**Given records:**
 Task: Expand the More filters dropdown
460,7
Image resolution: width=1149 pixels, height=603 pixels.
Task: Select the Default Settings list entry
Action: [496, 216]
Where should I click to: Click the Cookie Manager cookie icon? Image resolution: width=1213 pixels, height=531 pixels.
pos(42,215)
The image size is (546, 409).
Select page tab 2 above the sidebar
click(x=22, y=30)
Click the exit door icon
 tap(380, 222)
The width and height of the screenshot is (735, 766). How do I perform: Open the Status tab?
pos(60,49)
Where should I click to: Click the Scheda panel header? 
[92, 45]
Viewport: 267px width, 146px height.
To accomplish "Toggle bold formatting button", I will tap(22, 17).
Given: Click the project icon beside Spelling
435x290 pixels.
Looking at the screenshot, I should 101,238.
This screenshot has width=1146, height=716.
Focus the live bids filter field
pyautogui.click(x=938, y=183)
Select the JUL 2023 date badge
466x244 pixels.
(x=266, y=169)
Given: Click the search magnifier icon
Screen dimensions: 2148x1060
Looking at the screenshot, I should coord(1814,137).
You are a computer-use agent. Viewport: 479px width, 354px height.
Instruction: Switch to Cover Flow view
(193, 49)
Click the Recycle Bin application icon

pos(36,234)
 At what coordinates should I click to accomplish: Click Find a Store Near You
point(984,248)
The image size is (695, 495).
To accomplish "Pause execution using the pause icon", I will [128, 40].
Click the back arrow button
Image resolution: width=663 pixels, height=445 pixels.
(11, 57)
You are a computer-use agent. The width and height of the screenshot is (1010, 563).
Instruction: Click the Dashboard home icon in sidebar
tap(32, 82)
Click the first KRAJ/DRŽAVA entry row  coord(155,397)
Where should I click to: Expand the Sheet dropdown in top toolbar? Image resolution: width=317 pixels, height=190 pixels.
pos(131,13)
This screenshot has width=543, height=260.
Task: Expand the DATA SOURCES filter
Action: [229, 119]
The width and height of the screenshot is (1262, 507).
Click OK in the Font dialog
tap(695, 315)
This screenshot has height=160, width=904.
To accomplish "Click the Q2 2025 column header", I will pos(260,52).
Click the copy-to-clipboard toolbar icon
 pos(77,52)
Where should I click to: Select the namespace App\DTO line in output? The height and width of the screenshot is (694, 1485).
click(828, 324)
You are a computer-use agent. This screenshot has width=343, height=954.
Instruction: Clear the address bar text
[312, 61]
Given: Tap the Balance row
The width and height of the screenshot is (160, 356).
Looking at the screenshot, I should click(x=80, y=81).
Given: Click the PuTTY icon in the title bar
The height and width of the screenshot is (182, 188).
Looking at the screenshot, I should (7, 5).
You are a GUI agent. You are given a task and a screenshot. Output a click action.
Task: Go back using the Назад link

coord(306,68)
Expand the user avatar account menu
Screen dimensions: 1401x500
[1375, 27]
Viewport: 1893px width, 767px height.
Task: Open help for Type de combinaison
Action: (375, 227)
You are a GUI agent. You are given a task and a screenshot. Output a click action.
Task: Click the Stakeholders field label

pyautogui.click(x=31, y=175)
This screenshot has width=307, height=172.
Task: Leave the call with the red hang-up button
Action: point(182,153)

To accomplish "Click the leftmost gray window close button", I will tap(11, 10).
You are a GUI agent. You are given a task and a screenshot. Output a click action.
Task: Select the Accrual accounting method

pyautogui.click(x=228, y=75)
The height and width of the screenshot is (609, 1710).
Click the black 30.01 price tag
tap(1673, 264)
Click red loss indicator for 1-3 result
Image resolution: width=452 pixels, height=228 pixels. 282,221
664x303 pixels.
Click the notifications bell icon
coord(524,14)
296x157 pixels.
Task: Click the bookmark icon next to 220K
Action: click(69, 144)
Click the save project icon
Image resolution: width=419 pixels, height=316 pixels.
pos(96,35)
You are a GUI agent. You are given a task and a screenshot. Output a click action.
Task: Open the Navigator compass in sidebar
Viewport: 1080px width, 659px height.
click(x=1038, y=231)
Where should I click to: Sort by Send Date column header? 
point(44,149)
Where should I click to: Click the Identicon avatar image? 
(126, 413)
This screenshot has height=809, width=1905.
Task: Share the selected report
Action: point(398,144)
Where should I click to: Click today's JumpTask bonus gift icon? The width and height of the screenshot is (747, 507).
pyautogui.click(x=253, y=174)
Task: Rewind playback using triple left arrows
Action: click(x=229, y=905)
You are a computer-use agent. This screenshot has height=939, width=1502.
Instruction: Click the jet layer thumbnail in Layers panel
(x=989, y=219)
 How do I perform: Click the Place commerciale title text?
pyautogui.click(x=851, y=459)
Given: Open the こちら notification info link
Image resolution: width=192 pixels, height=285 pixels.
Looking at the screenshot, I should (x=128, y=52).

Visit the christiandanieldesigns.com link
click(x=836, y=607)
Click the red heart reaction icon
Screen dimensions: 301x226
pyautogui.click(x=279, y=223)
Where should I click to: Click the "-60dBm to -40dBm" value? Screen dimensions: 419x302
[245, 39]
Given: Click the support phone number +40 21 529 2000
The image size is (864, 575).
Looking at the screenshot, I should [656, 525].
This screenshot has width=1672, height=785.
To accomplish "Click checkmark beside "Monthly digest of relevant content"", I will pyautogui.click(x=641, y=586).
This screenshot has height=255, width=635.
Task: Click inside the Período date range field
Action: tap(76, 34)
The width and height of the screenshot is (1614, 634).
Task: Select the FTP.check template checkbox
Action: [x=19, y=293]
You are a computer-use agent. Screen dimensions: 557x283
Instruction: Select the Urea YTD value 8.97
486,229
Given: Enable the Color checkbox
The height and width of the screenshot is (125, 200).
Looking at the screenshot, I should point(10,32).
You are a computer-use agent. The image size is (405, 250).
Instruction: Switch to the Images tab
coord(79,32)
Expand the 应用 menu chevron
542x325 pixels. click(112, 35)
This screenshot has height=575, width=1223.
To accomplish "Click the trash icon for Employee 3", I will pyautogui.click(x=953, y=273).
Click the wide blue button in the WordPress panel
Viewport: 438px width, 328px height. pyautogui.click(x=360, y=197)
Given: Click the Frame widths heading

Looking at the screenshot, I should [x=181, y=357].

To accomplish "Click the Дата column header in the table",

**Problem description:**
From the entries above, copy each line that holds "computer".

**Written reply:**
You are a computer-use agent. Viewport: 479px width, 354px height.
You are a computer-use agent. The width and height of the screenshot is (1010, 563).
You are a computer-use agent. This screenshot has width=343, height=954.
You are a computer-use agent. This screenshot has height=939, width=1502.
You are a computer-use agent. Screen dimensions: 557x283
You are a computer-use agent. The image size is (405, 250).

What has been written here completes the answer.